Per continuare a dipingere Feininger aveva bisogno di sentire la comunione di vita e arte e, negli States, questa armonia proprio non riusciva a percepirla. Gli mancava l’intimo rapporto con le cose. Certo, era interessato ai grattacieli di New York, alla loro forma. Ma tutto, ora, riguardava solo la superficie delle cose, prive di profondità e di simbolismo.

Il suo distacco dall’emozionale, dal simbolico gli è chiarissimo. Ora, infatti, parla di ‘astratta smaterializzazione’ e di cancellazione di ogni elemento episodico, narrativo. Nella sua pittura, la smaterializzazione avviene con la riduzione dei motivi a una rigida impalcatura lineare, a una efficace compenetrazione per mezzo della trasparenza e della liberazione del colore dalle forme e dalle superfici. È interessante notare, ancora, che Feininger con grande consapevolezza non ha mai voluto spingersi nell’astrazione pura.
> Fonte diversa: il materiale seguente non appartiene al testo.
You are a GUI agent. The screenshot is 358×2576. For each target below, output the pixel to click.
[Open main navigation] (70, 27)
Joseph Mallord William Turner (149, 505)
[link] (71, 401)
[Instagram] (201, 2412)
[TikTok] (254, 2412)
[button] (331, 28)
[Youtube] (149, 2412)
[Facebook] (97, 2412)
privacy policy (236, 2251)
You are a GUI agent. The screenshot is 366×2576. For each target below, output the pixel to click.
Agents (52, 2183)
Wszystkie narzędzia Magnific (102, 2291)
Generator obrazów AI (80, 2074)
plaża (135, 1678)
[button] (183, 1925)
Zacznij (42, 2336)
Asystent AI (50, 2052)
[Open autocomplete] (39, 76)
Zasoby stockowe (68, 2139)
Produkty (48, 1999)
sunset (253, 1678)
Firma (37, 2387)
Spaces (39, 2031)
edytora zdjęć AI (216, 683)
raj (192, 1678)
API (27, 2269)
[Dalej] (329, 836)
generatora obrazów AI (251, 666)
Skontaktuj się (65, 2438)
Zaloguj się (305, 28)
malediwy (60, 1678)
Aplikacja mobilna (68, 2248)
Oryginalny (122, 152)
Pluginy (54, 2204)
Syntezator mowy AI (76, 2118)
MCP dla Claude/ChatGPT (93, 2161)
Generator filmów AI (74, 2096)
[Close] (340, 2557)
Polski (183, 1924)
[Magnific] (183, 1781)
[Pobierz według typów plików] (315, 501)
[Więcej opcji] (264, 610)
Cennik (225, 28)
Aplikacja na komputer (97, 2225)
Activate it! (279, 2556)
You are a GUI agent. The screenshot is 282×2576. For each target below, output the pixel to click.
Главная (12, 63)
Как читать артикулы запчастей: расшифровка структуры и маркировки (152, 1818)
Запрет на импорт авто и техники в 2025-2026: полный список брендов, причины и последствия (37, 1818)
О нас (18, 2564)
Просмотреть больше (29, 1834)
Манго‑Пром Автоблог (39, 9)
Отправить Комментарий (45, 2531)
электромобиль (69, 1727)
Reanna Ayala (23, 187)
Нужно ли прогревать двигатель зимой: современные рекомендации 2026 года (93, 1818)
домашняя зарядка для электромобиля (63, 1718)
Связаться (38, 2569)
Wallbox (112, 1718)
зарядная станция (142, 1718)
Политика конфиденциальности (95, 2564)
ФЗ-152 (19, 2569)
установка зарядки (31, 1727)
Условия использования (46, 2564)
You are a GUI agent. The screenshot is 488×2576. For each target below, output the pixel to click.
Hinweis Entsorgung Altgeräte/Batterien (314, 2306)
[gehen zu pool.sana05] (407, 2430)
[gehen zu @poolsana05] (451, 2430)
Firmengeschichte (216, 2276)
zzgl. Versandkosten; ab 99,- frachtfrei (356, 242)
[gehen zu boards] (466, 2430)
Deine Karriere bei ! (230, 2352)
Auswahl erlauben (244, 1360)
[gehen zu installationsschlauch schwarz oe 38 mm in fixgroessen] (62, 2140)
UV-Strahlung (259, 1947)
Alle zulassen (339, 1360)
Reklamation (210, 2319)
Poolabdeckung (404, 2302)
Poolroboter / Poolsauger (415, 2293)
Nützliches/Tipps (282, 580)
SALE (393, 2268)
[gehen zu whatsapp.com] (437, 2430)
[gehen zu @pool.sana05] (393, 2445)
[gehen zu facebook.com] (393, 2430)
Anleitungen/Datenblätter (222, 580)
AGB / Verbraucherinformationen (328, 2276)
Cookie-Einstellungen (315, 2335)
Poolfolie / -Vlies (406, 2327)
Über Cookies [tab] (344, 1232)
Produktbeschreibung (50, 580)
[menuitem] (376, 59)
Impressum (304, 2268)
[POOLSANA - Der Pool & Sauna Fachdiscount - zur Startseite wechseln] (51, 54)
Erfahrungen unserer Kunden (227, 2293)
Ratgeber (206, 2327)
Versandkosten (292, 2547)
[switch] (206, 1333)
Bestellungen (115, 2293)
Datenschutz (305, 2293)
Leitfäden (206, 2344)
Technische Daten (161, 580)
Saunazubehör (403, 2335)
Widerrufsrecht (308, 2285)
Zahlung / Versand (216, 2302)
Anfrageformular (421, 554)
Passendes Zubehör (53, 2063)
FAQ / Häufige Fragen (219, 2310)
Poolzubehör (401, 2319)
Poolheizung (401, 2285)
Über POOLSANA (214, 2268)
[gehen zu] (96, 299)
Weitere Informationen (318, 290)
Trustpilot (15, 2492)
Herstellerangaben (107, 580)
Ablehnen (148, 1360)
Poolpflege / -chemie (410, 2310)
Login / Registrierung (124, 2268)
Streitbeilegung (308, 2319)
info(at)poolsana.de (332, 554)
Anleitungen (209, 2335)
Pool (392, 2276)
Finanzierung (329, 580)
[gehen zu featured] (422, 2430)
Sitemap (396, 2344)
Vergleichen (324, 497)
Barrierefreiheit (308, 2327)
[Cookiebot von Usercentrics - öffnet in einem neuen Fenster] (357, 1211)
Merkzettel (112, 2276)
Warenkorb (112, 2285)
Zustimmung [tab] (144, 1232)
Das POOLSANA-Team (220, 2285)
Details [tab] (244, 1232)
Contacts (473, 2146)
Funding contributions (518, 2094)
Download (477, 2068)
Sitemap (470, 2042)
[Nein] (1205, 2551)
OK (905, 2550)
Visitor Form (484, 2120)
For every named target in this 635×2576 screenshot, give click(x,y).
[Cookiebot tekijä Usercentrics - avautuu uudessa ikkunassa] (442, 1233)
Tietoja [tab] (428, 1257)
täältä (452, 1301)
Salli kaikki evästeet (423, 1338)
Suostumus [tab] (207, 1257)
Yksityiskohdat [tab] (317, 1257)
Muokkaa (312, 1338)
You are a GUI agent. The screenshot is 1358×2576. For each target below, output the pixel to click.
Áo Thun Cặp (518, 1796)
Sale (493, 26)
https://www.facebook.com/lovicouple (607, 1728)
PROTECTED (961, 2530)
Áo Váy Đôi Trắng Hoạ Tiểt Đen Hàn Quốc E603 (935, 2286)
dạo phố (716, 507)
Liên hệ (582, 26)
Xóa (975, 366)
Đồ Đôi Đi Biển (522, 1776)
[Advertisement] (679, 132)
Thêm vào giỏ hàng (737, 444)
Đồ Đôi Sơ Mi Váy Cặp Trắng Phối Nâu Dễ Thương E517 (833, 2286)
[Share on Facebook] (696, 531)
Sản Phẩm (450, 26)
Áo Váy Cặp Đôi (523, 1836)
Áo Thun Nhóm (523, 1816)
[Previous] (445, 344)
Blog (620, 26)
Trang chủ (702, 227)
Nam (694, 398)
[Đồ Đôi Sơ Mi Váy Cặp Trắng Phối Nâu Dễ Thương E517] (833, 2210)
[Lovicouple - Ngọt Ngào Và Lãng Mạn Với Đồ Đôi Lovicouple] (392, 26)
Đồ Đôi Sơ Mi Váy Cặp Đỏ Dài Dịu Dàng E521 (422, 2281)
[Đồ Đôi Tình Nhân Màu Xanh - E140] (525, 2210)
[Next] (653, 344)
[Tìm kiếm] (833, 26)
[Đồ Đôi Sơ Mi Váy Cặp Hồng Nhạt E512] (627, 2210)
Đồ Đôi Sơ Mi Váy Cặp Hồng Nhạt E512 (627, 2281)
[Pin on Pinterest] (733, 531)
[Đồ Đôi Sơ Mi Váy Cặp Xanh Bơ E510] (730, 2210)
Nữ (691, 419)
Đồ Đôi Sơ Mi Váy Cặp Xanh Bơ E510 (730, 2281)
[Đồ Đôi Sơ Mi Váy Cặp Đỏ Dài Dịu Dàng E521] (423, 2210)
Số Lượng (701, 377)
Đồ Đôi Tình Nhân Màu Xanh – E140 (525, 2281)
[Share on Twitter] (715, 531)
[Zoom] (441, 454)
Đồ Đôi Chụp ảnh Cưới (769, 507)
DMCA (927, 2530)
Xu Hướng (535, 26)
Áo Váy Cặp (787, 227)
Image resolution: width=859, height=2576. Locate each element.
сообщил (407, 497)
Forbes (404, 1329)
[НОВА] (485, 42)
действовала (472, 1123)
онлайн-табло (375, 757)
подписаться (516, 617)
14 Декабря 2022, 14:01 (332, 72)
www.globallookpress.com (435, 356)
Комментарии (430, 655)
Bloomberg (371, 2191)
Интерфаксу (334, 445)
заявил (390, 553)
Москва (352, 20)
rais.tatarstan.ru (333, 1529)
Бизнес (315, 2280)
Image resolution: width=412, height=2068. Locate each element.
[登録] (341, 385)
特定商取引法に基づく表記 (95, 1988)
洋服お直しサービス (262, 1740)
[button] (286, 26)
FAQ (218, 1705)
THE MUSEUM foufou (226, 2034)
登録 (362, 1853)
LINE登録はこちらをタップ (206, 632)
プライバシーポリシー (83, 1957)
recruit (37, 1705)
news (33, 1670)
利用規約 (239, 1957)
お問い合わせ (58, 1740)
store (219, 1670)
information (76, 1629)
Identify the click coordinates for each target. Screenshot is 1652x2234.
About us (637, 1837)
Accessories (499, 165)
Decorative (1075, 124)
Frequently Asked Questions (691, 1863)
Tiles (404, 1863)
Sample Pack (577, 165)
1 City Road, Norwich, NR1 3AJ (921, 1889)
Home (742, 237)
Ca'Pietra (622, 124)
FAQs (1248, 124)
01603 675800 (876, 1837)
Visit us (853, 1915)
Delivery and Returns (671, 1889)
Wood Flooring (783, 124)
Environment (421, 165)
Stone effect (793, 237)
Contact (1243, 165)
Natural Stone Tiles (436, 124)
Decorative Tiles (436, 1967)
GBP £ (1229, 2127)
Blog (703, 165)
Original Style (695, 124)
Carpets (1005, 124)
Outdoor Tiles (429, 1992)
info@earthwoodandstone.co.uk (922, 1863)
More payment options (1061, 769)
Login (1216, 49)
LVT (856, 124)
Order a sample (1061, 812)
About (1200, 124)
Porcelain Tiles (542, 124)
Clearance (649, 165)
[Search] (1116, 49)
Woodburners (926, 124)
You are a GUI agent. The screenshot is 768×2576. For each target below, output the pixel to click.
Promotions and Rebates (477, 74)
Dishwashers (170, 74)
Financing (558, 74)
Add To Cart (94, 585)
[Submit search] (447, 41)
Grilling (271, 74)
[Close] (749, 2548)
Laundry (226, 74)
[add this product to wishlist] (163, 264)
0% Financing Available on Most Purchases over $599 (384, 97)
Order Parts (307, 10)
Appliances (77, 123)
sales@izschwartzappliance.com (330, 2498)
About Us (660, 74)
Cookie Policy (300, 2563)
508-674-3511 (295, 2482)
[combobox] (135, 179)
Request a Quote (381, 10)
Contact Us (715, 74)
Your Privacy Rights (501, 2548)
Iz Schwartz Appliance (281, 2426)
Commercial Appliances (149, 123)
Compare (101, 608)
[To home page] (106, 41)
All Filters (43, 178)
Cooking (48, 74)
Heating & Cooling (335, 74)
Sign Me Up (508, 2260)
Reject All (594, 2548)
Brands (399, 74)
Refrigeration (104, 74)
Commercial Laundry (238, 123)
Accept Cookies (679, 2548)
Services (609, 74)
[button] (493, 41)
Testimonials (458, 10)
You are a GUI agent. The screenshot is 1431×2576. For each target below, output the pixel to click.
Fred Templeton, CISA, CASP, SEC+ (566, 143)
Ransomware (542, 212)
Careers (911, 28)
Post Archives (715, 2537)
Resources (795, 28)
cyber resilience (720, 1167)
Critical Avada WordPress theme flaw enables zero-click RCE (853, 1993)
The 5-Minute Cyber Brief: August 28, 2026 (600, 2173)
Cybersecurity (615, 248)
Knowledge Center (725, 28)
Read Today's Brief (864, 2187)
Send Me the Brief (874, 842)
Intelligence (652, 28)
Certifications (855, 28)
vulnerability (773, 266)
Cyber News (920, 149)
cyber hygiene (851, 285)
Negli anni, l’artista ha continuato a sostenere che le origini della sua pittura si trovano unicamente nella natura, anche se, negli States, essa gli appare estranea. È pur vero che alcuni luoghi gli interessano molto, soprattutto Manhattan.

Nel 1940 inizia la serie dei grattacieli. Ancora una volta si misura con l’architettura, con i simboli di una cultura di un Paese. Tuttavia, nelle opere Manhattan, Night del 1940, Manhattan, the Tower e Manhattan, Dawn del 1944 si ha come l’impressione che sia in atto non solo una de-materializzazione ma anche una de-monumentalizzazione. Feininger, infatti, rinuncia ai volumi e alle masse: il motivo dei grattacieli è trattato con leggerezza, segni sottili e pochi dettagli figurativi, su uno sfondo di colori trasparenti e delicati. È come se egli avesse deciso di dissolvere nel nulla l’idea stessa di monumentalità. Lontana, lontanissima da quella solennità che emanavano le piccole chiese nella sua pittura in Germania, nonostante la loro, pur evidente, scomposizione prismatica. I grattacieli di New York mostrano un desolante vuoto metafisico.

Ma nel 1953 l’artista è costretto a riconoscere tutto il senso dalla perdita: «Quello di cui, più di tutto, sento la mancanza è disegnare la Natura, realizzare ‘Notizie’, come un tempo, sul Ostsee, o a Deep o nei piccoli villaggi nei dintorni di Weimar. In qualche modo i motivi qui non riescono a darmi alcun piacere; hanno poco peso nelle mie scelte e sono solo copie naturalistiche» (lettera a T. Lux Feininger, 6 ottobre 1953, in Lyonel Feininger, 1974). Le parole di Feininger descrivono quella sensazione desolante che Edward Said ha chiamato «rhetoric of belonging» (E. Said, Reflections on Exile, in Out there: Marginalisation and Contemporary Cultures, 1990). È un venir meno di quel senso dell’appartenenza ai luoghi e alle culture, fondamentali per l’esperienza artistica di Feininger.